The Commissioner must act independently in relation to the enforcement of the criminal law in particular cases and classes of case, matters that relate to an individual or group of individuals, and decisions on individual members of the police.

New section 5 preserves the Minister’s ability to give the Commissioner directions on matters of Government policy that relate to—

  • the prevention of crime:

  • the maintenance of public safety and public order:

  • the delivery of police services:

  • general areas of law enforcement.

However, no direction can have the effect of requiring the non-enforcement of a particular area of the law, and the Minister must not give directions in relation to—

  • enforcement of the criminal law in any particular cases or classes of case:

  • matters that relate to an individual or group of individuals:

  • decisions on individual members of the police.

If there is a dispute between the Minister and the Commissioner on any matter under this section, the Minister must provide the instruction to the Commissioner in writing, publish a copy in the Gazette, and present a copy to the House of Representatives.

New section 6 sets out the procedure for the appointment of Deputy Commissioners of Police (Deputy Commissioners).

New section 7 sets out the powers of Deputy Commissioners.

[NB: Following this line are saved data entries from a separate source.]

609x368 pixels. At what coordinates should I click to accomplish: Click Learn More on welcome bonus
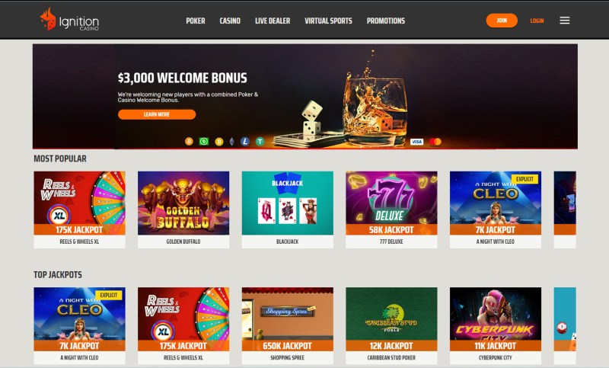(157, 114)
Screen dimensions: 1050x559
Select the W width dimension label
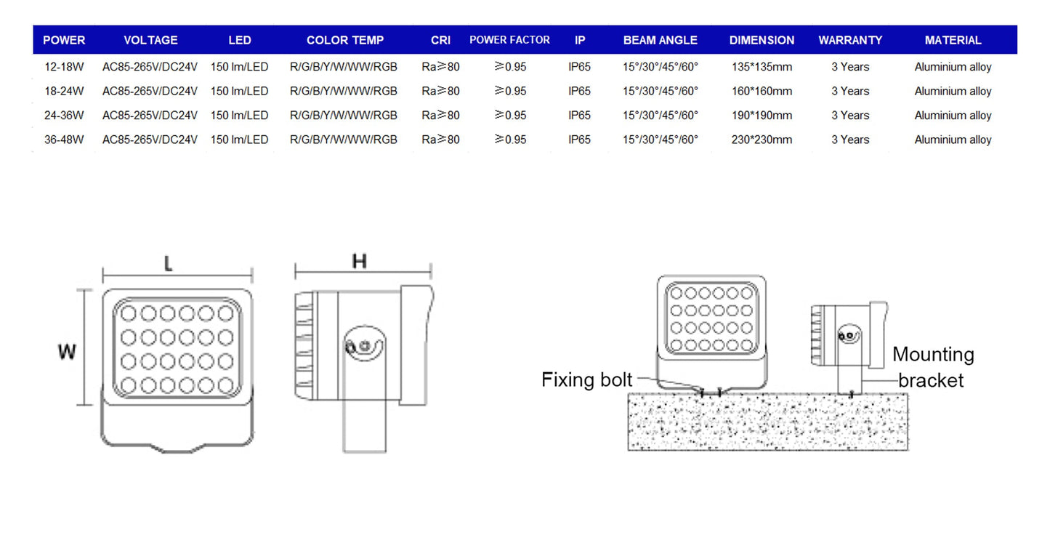(68, 352)
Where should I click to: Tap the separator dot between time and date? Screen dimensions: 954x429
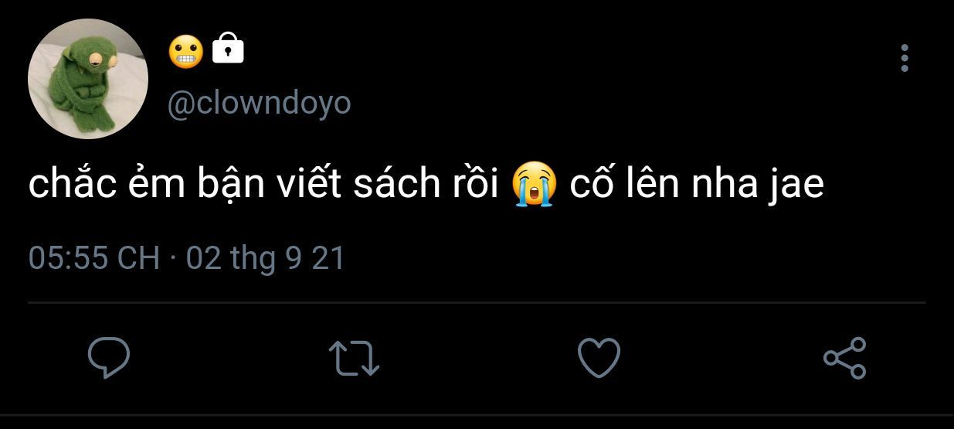coord(172,258)
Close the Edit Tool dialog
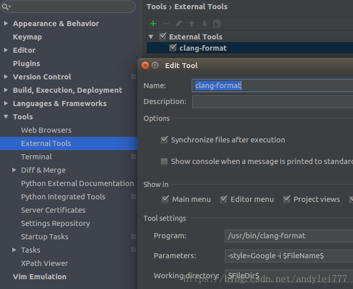This screenshot has width=353, height=289. pyautogui.click(x=145, y=66)
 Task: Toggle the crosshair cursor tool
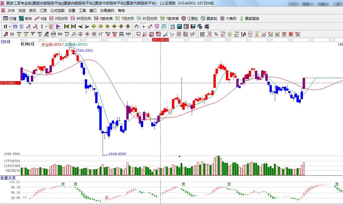coord(143,26)
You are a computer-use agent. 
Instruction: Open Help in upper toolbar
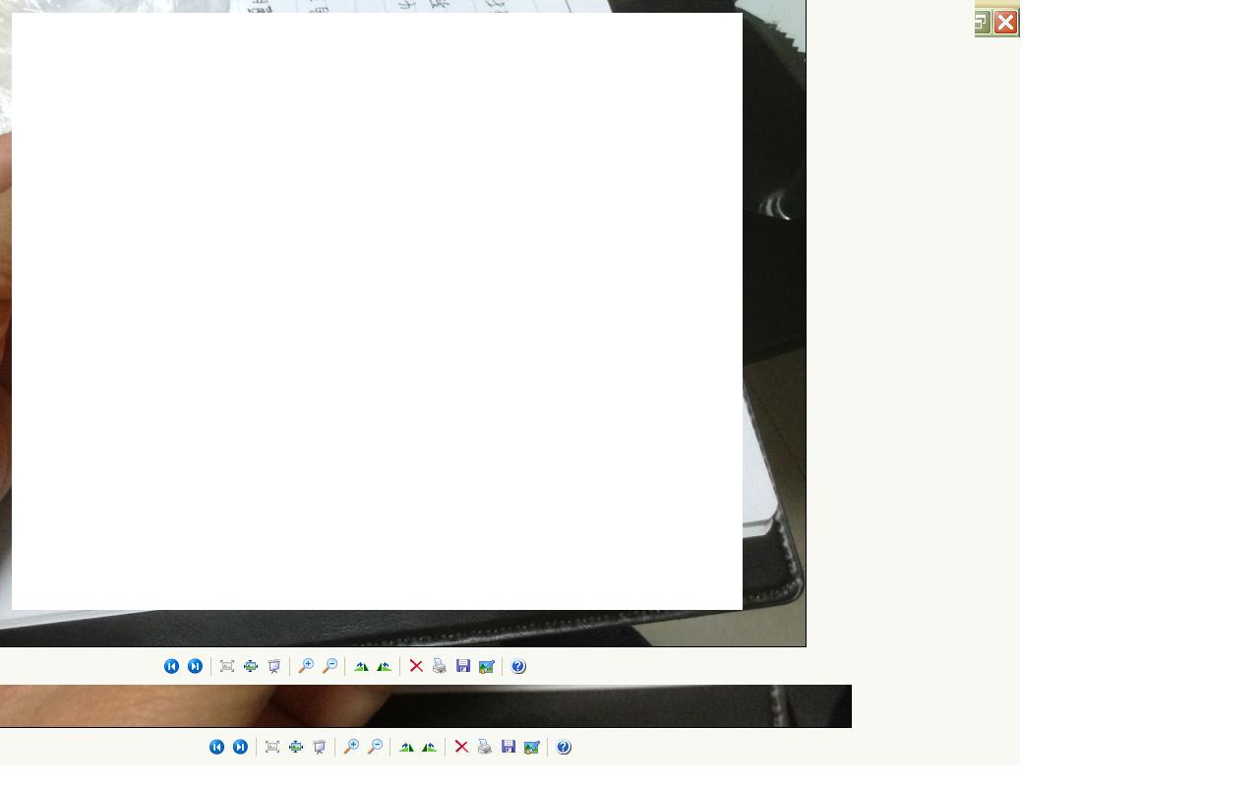(518, 666)
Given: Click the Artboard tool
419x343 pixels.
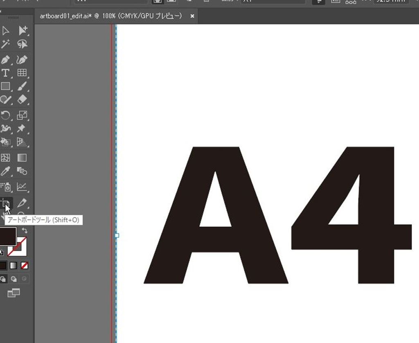Looking at the screenshot, I should (x=6, y=203).

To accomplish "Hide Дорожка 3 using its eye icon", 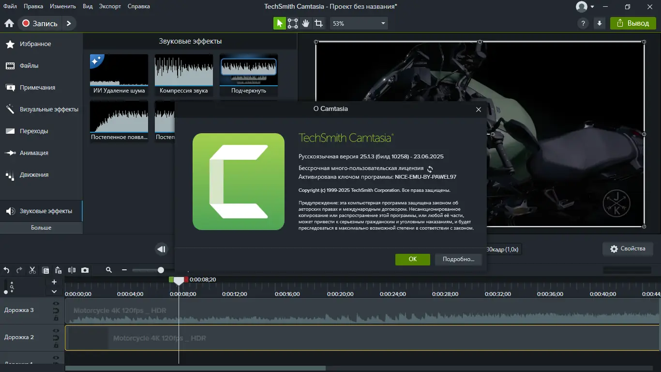I will pos(56,304).
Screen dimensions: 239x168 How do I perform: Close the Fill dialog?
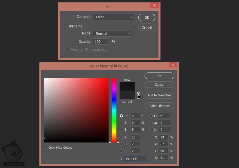coord(154,5)
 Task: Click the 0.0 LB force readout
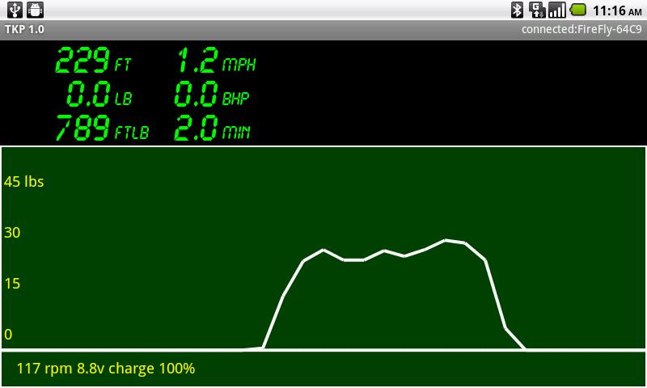[99, 96]
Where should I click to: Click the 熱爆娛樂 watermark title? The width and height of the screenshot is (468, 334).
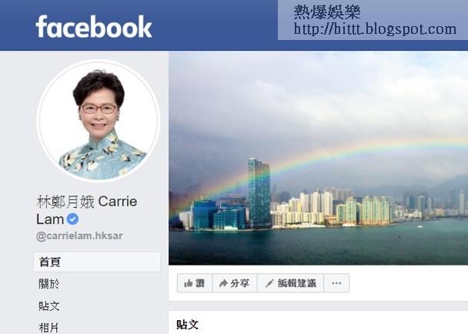(327, 12)
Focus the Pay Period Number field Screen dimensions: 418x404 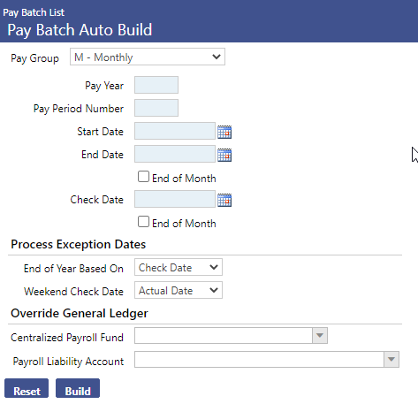[x=156, y=108]
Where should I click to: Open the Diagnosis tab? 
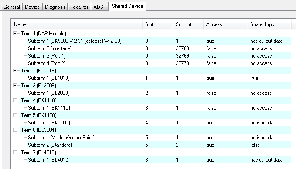coord(55,7)
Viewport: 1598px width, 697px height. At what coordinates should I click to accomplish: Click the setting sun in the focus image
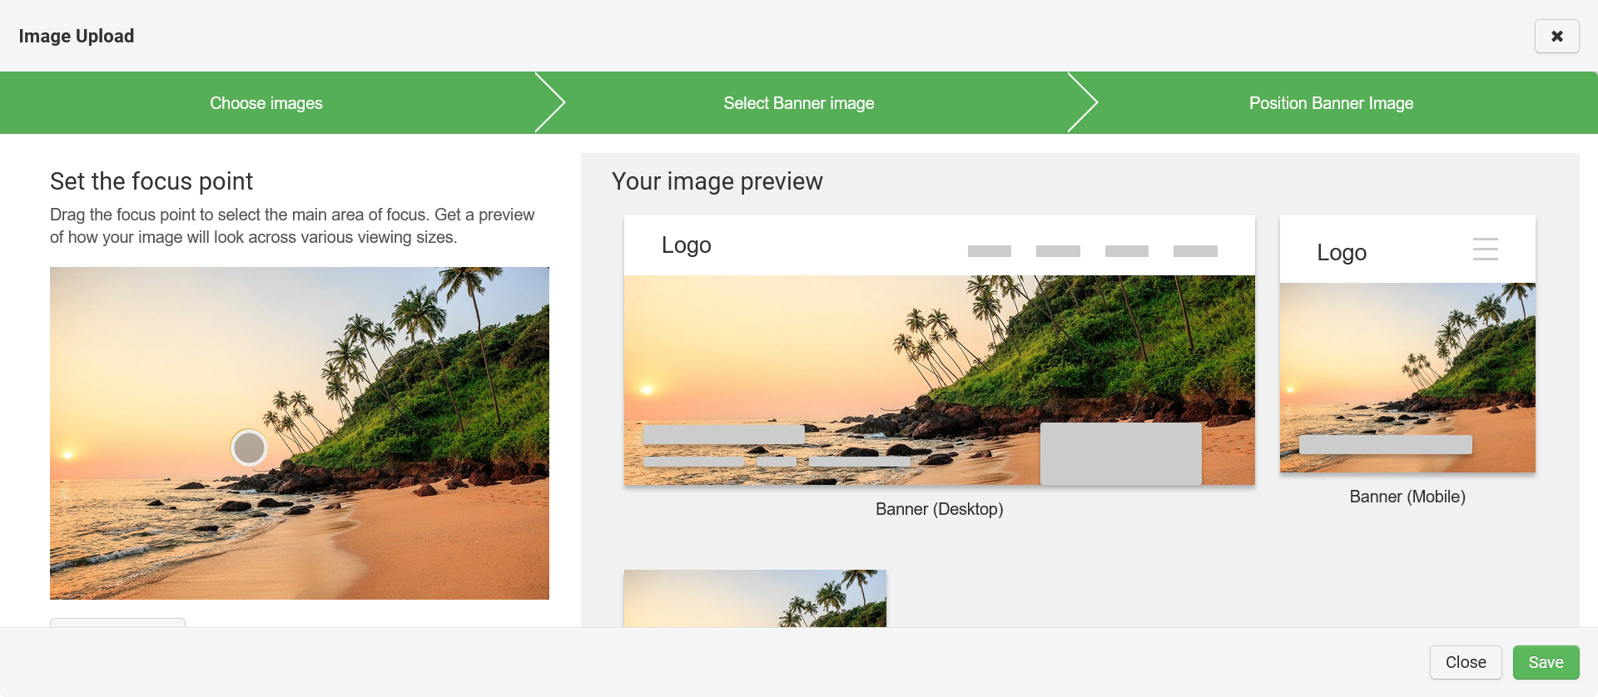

It substantially carries over the existing powers contained in section 4 of the principal Act.

New section 8 sets out the procedure for determining the conditions of employment of a Commissioner or Deputy Commissioner. The conditions are to be determined by agreement between the State Services Commissioner and the appointee, but the State Services Commissioner must obtain the agreement of the Prime Minister and the Minister of State Services before finalising the conditions of employment.

These provisions do not affect the persons who hold those offices at the date of commencement of this Bill (see clause 10).

New section 9 sets out the State Services Commissioner’s review and advisory functions in relation to the Commissioner and the police. The provisions of sections 6 to 10 and section 43 of the State Sector Act 1988 apply as if the Commissioner were a chief executive appointed under that Act and as if the police were a department of the Public Service.

New section 9A provides that it is the Commissioner’s responsibility to review the performance of each Deputy Commissioner. The State Services Commissioner must be consulted if a dispute arises in the course of the performance review of a Deputy Commissioner.

New section 10 provides that Part V of the State Sector Act 1988 (which relates to personnel provisions) applies to the police. However, this does not limit or affect the powers and duties conferred or imposed on the office of constable by any enactment or the common law.

The authority to appoint members is contained in new section 10, which applies Part V of the State Sector Act 1988. Section 59 of that Act empowers a chief executive to—

  • appoint any employees (including acting or temporary or casual employees) that the chief executive thinks necessary for the efficient exercise of the functions, duties, and powers of the Department:

  • subject to any conditions of employment included in the employment agreement that applies to the employee, at any time remove any employee from that employee’s office or employment.

New section 11 provides that, in appointing an employee, the Commissioner may designate an employee as a sworn member of the police or a non-sworn member of the police. This includes the power to designate an employee as a sworn member generally, or for a temporary period or on a restricted basis determined by the Commissioner. In addition, the Commissioner may assign to any sworn member of the police any rank that the Commissioner considers appropriate.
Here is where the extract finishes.